高台は空き地のとでもいうのか、小さな広場になっていた。その広場の端につきだして老木が立っており、その反対側は自動車が1台、やっと通れるような細い路地が面していた。
その路地を使う人を、老木は一人しか知らなかった。年老いて、記憶には些かの自信もないが、記憶が確かであれば…
『酒向周二』
老木が何気なくその名前を想像すると、周二が目の前の路地に現れてつぶやく。
「じーちゃん、相変わらずだなぁ」
老木は周二に分からない微妙な変化をした。擬人化すれば、微笑んだのかも知れない。2
「いってくる」
小学生の割に無愛想な朝の挨拶ののち、酒向周二は学校に出かけた。あちこちがボロボロになり、主人の体の成長に合わせられなくなったランドセルが居心地悪そうに、その背中にあった。
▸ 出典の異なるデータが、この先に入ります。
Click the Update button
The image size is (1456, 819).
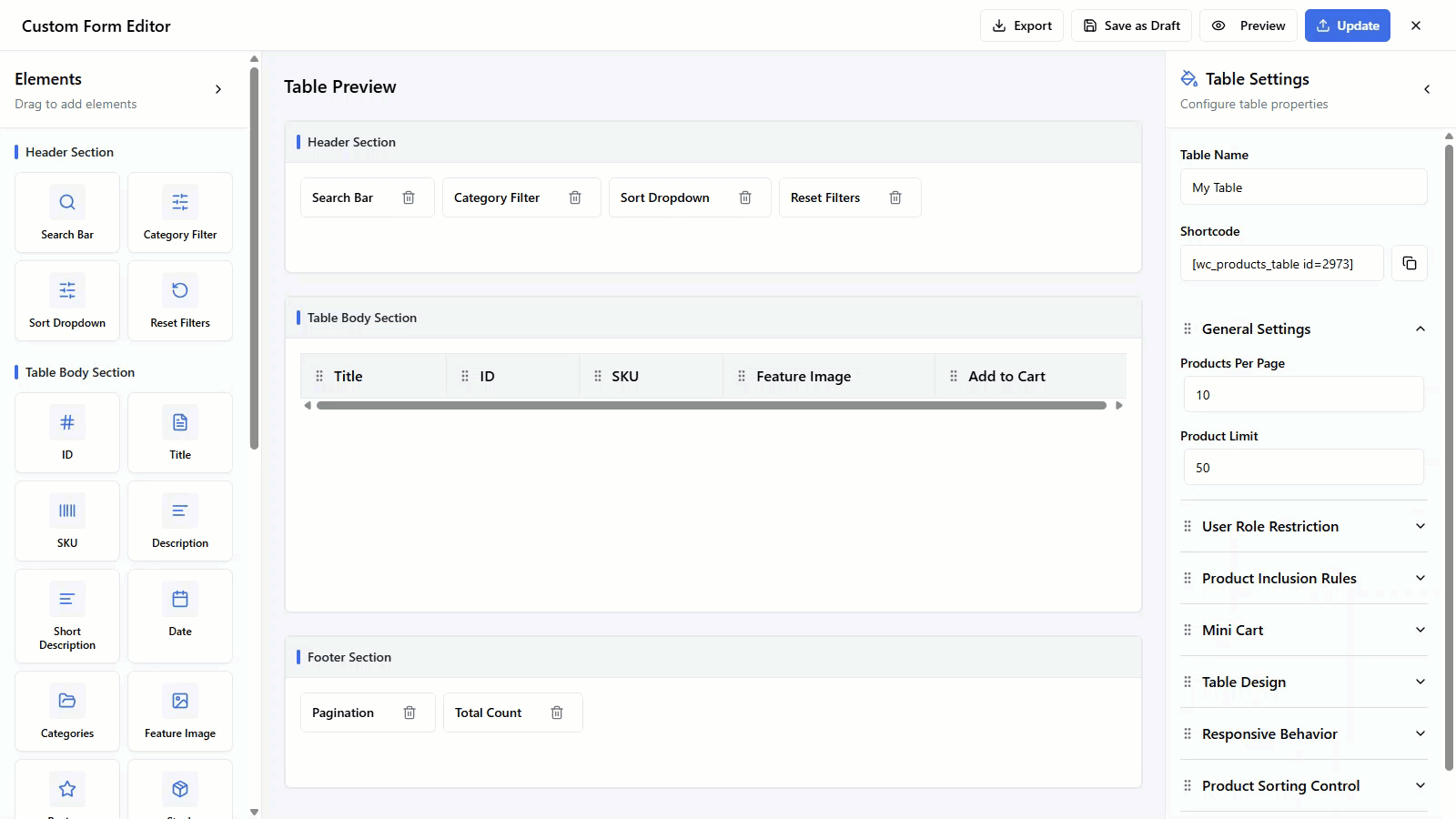[x=1347, y=25]
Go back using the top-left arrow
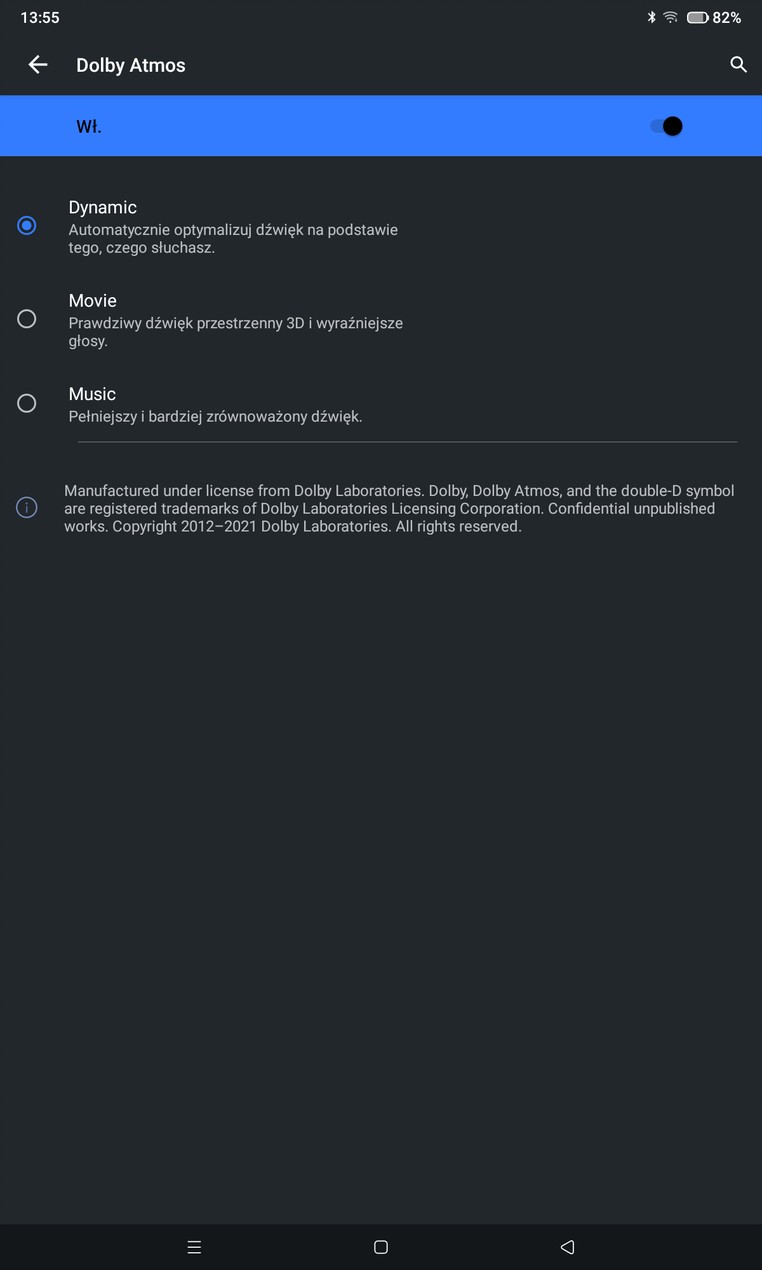 pyautogui.click(x=38, y=65)
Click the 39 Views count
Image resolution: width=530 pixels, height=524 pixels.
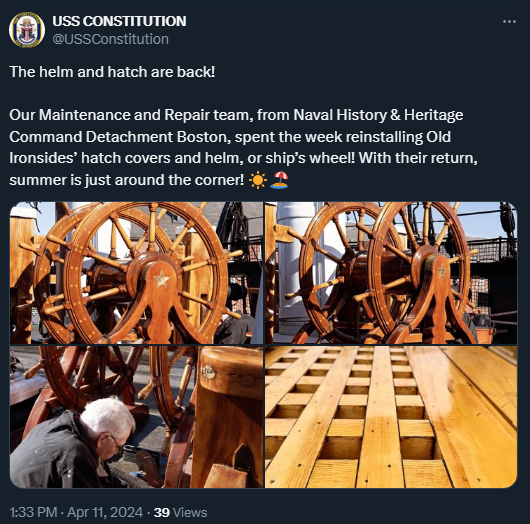coord(180,513)
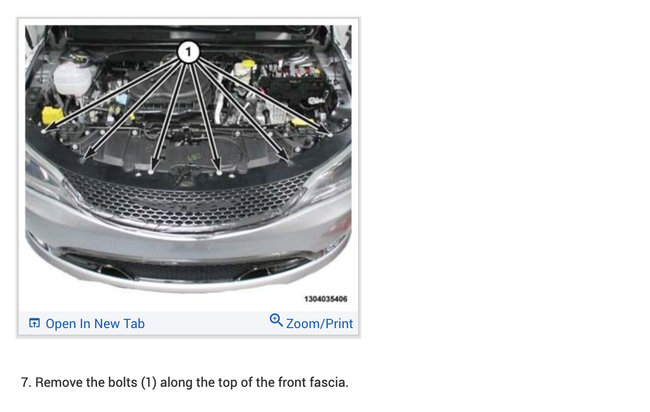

このあたりには周二以外の小学生が居なかった。山を切り開いて出来たこの丘には、周二の家以外に3件の建物しかなく、そこに住んでいる人たちは皆、年老いた老人ばかり。別に田舎というわけではない。現にこの山を下って街にでれば、小学生達が安全のために集団登校している様子を見ることができた。
そして、彼らが向かう先には、全校児童1500人の、少子化が叫ばれる今になっては珍しく大人数の学校があった。 周二は地理的状況を考慮され、毎日一人で登下校を繰り返していた。
当然、今日も一人で学校へ登校する。山の中に走る獣道のような細い道を、慣れた足取りで下っていく。途中、鎖につながれた犬に、家から持ってきたパンの切れ端をやって、無我夢中でそれを食べる犬の頭を無造作になで、ポンポンと二度叩いたあと、再び山道を下る。しばらく行くと、今度は日なたで眠っている猫に声をかけ、小魚を2匹やりながら首をなでて、そのまま駆け出す。
体温の上昇した周二の口からは、真っ白な息が漏れる。
2月。一番冷え込みの厳しい時期だった。
周二の足が止まった。山道が開け、東から差し込む柔らかい朝日に目を眩ませる。目の前には小さな広場と、その先に大きな老木があった。
「じーちゃん、相変わらずだなぁ」
周二の繰り返される日常のなかで、唯一何の変化も見せない老木に声をかける。周二が物心つく以前からそこにあった老木。そして、何年経っても、まるで時間が止まっているかのように毎日同じ姿をしている老木。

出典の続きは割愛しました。